2 Reproducible Workflow

In general, we feel that a liberal use of Cache will make a reusable and reproducible work flow. shiny apps can be made, taking advantage of Cache. Indeed, much of the difficulty in managing data sets and saving them for future use, can be accommodated by caching.

2.1 Nested Caching

simInit() --> many .inputObjects calls

spades() call --> many module calls --> many event calls --> many function calls

Lets say we start to introduce caching to this structure. We start from the “inner” most functions that we could imaging Caching would be useful. Lets say there are some GIS operations, like raster::projectRaster, which operates on an input shapefile. We can Cache the projectRaster call to make this much faster, since it will always be the same result for a given input raster.

If we look back at our structure above, we see that we still have LOTS of places that are not Cached. That means that the spades() call will still spawn many module calls, and many event calls, just to get to the one Cache(projectRaster) call which is cached. This function will likely be called many times. This is good, but Cache does take some time. So, even if Cache(projectRaster) takes only 0.02 seconds, calling it hundreds of times means maybe 4 seconds. If we are doing this for many functions, then this will be too slow for some purposes.

We can start putting Cache all up the sequence of calls. Unfortunately, the way we use Cache at each of these levels is a bit different, so we need a slightly different approach for each.

2.1.0.1 Cache the spades call

spades(cache = TRUE)

This will cache the spades call, causing stochasticity/randomness to be frozen.

2.1.0.2 Cache a whole module

Pass .useCache = TRUE as a parameter to the module, during the simInit

Some modules are inherently non-random, such as GIS modules, or parameter fitting statistical modules.
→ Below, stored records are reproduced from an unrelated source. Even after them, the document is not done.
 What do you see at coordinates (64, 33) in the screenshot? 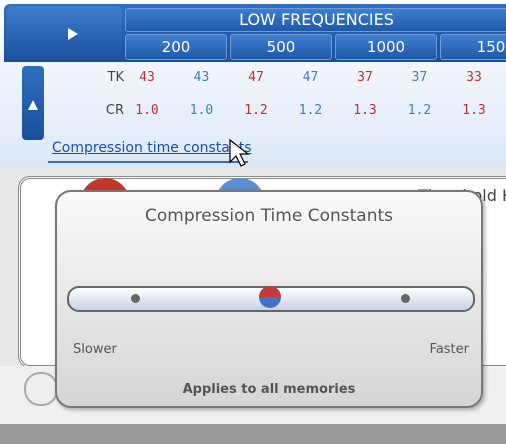
I see `play-button` at bounding box center [64, 33].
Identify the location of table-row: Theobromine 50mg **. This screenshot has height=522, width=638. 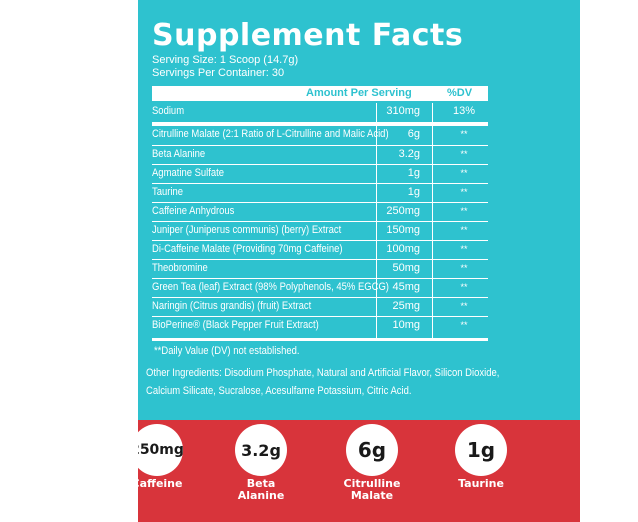
(320, 268).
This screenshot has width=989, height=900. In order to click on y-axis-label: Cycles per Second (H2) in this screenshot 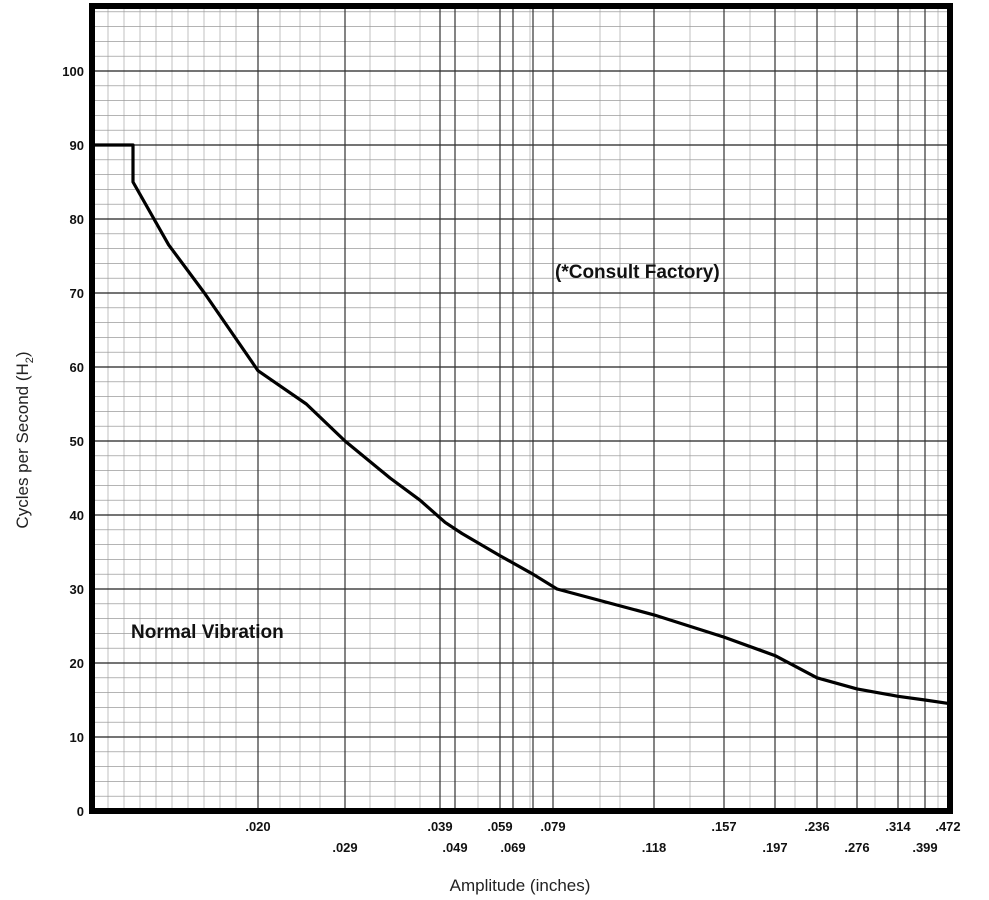, I will do `click(24, 440)`.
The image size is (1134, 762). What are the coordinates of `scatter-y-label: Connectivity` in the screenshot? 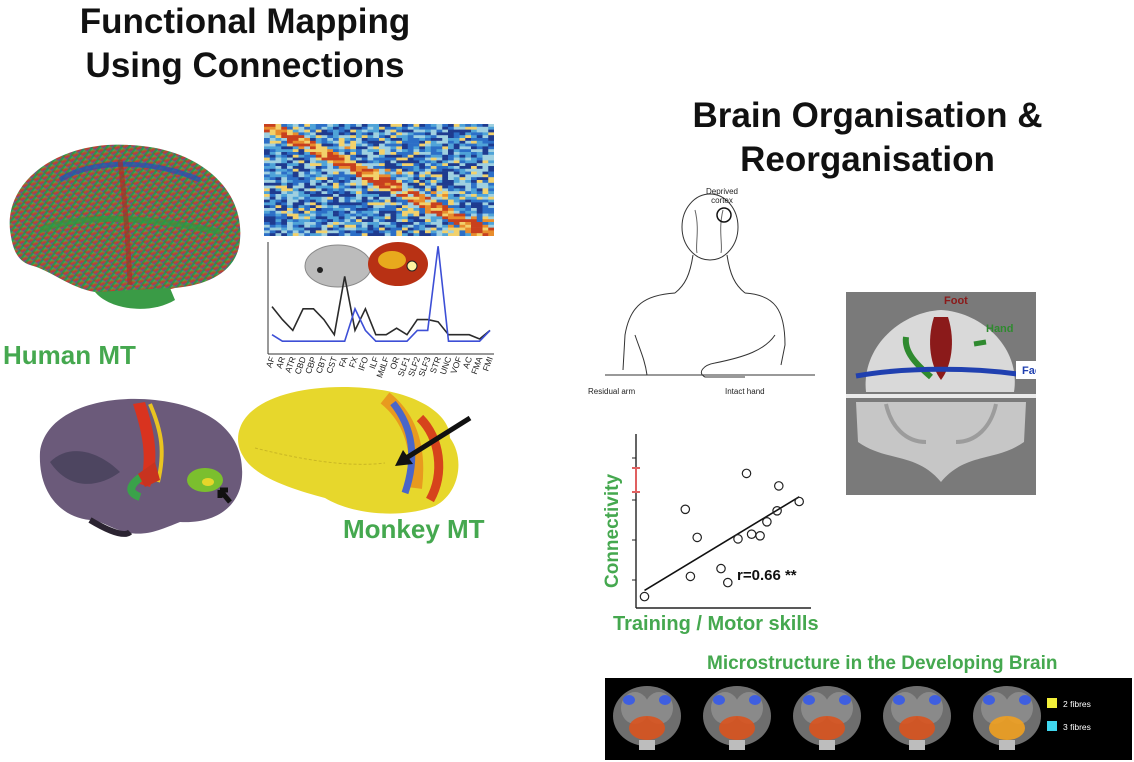 It's located at (612, 531).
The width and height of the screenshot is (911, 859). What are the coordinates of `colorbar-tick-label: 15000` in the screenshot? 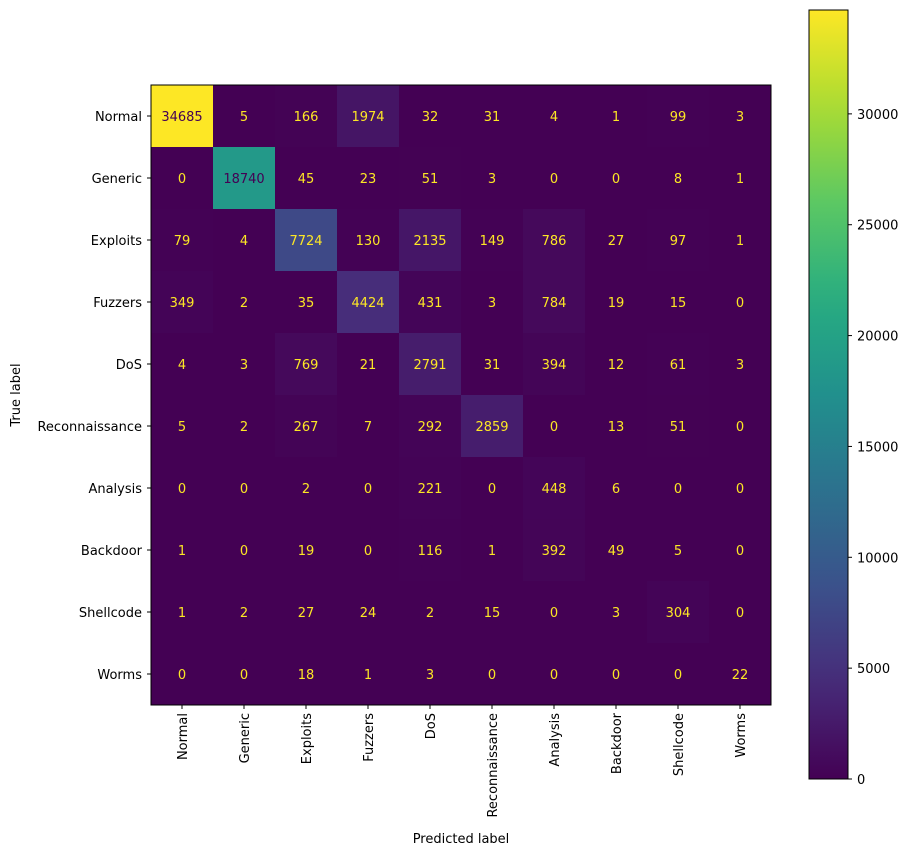 It's located at (878, 448).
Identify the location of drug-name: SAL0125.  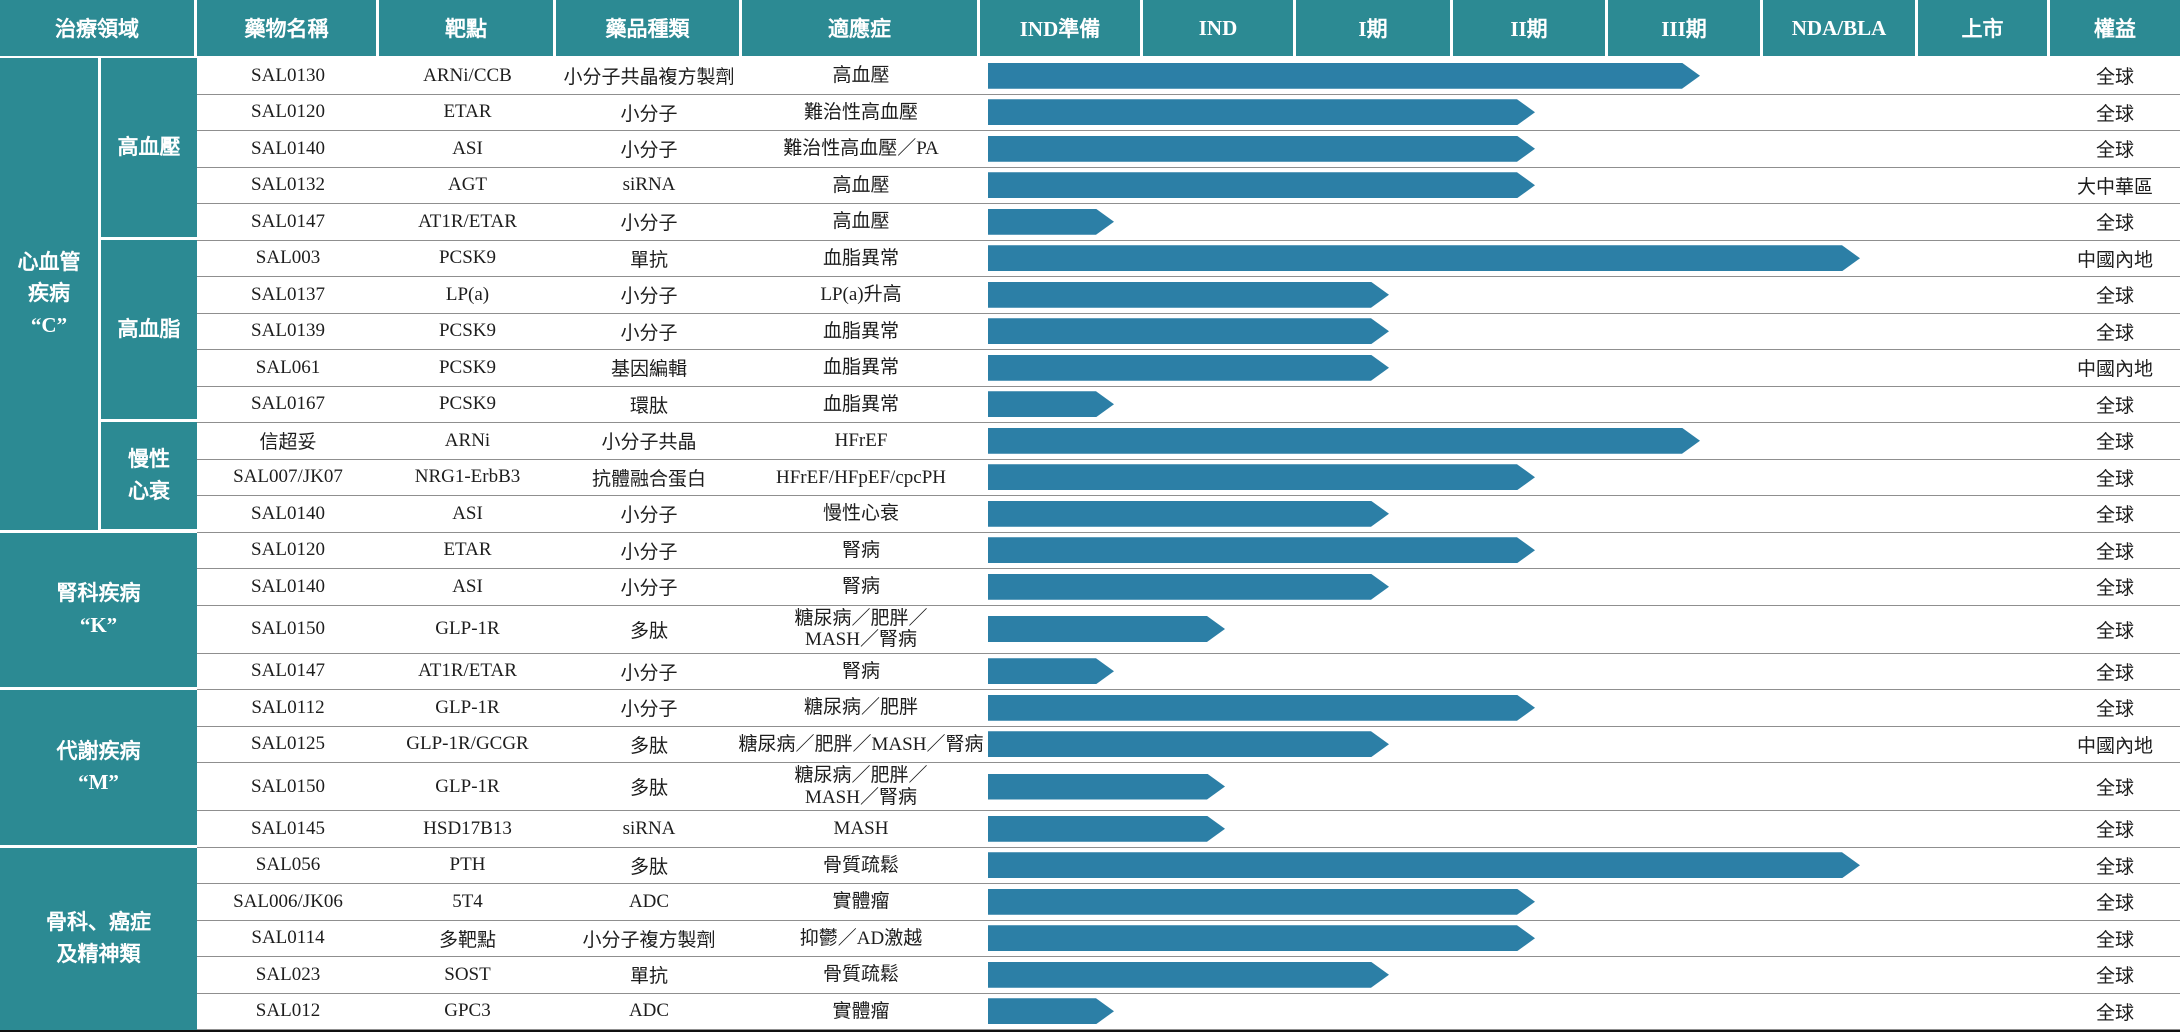
(288, 744).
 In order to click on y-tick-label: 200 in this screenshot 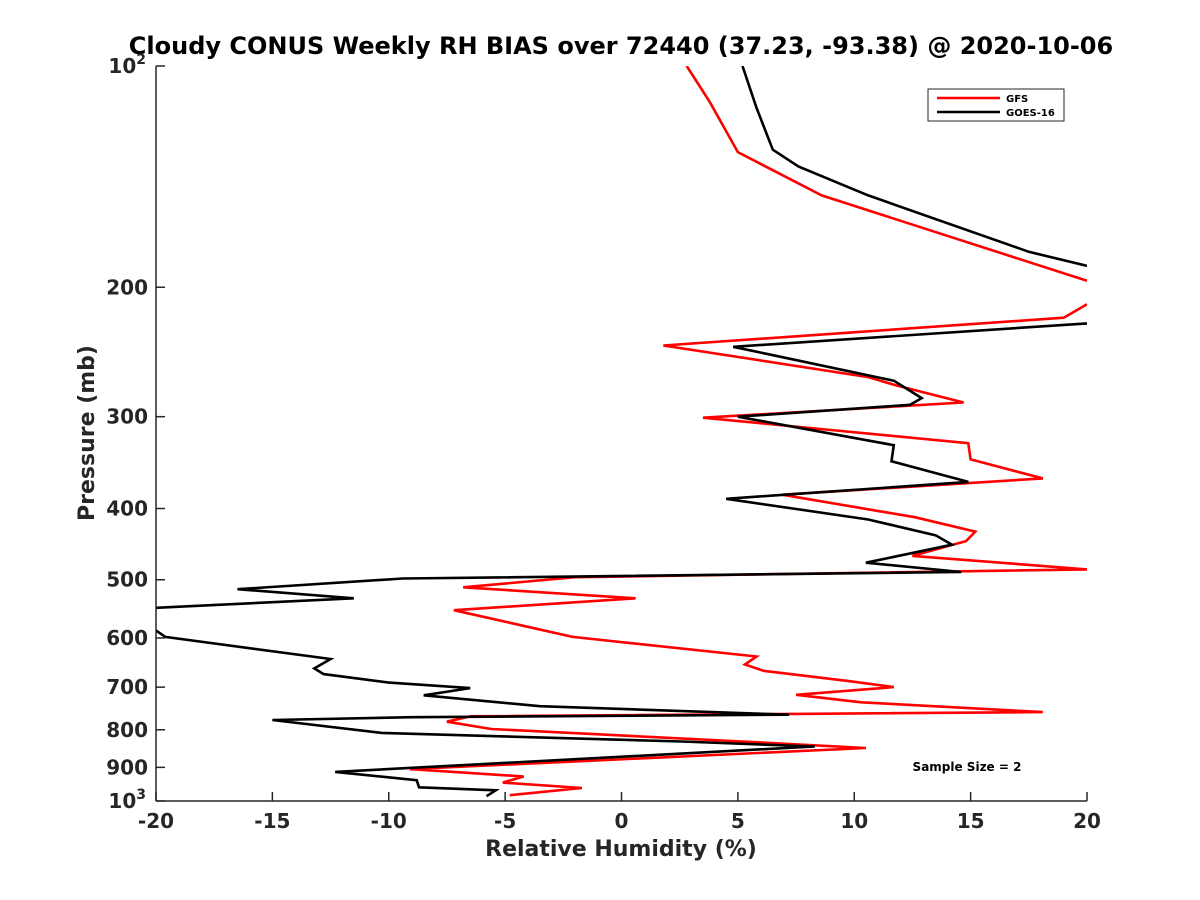, I will do `click(127, 287)`.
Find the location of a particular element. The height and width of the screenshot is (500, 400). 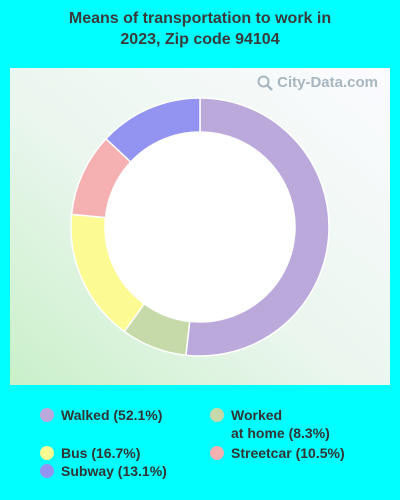

legend-item-walked: Walked (52.1%) is located at coordinates (101, 415).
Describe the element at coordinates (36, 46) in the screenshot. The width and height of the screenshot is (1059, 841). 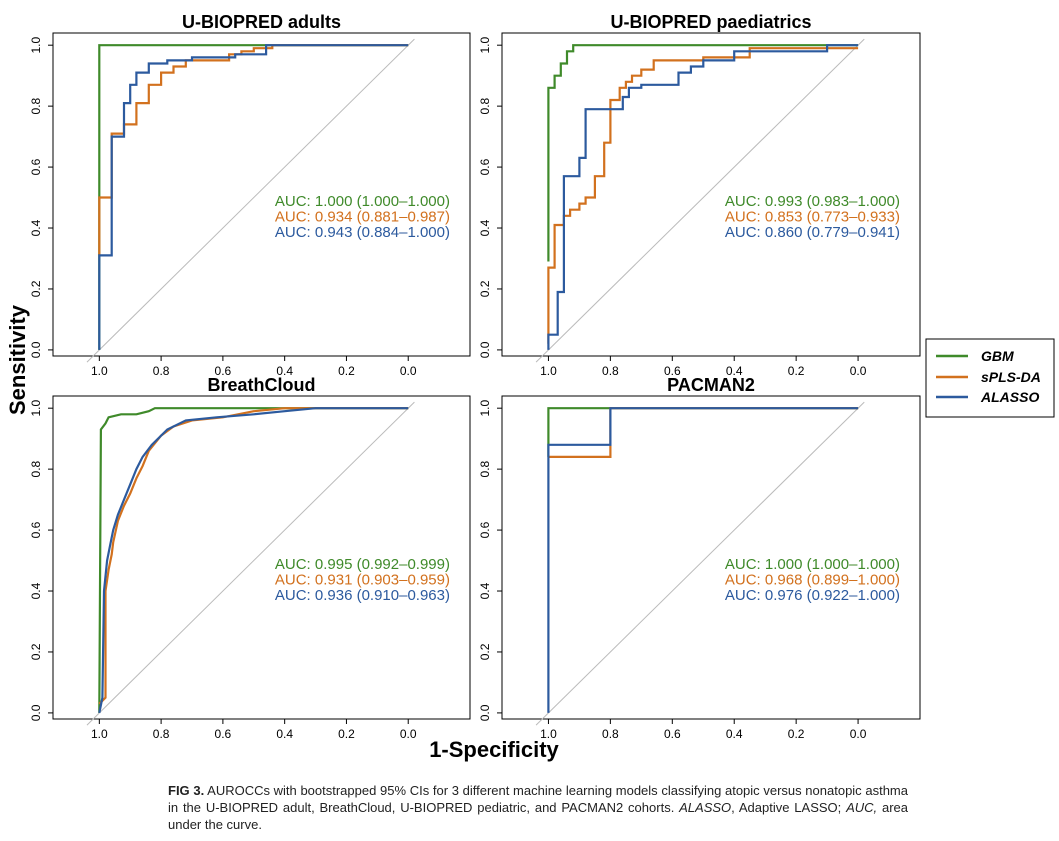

We expect these to be identical results each time, so we can safely cache the entire module.

parameters = list(
  FireModule = list(.useCache = TRUE)
)
mySim <- simInit(..., params = parameters)
mySimOut <- spades(mySim)

The messaging should indicate the caching is happening on every event in that module.

Note: This option REQUIRES that the metadata in inputs and outputs be exactly correct, i.e., all inputObjects and outputObjects must be correctly identified and listed in the defineModule metadata

If the module is cached, and there are errors when it is run, it almost is guaranteed to be a problem with the inputObjects and outputObjects incorrectly specified.

2.1.0.3 Cache individual functions

Cache(<functionName>, <other arguments>)

This will allow fine scale control of individual function calls.

2.2 Data-to-decisions

Once nested Caching is used all the way up to the experiment (see SpaDES.experiment package) level and even further up (e.g., if there is a shiny module), then even very complex models can be put into a complete workflow.

The current vision for SpaDES is that it will allow this type of “data to decisions” complete workflow that allows for deep, robust models, across disciplines, with easily accessible front ends, that are quick and responsive to users, yet can handle data changes, module changes, etc.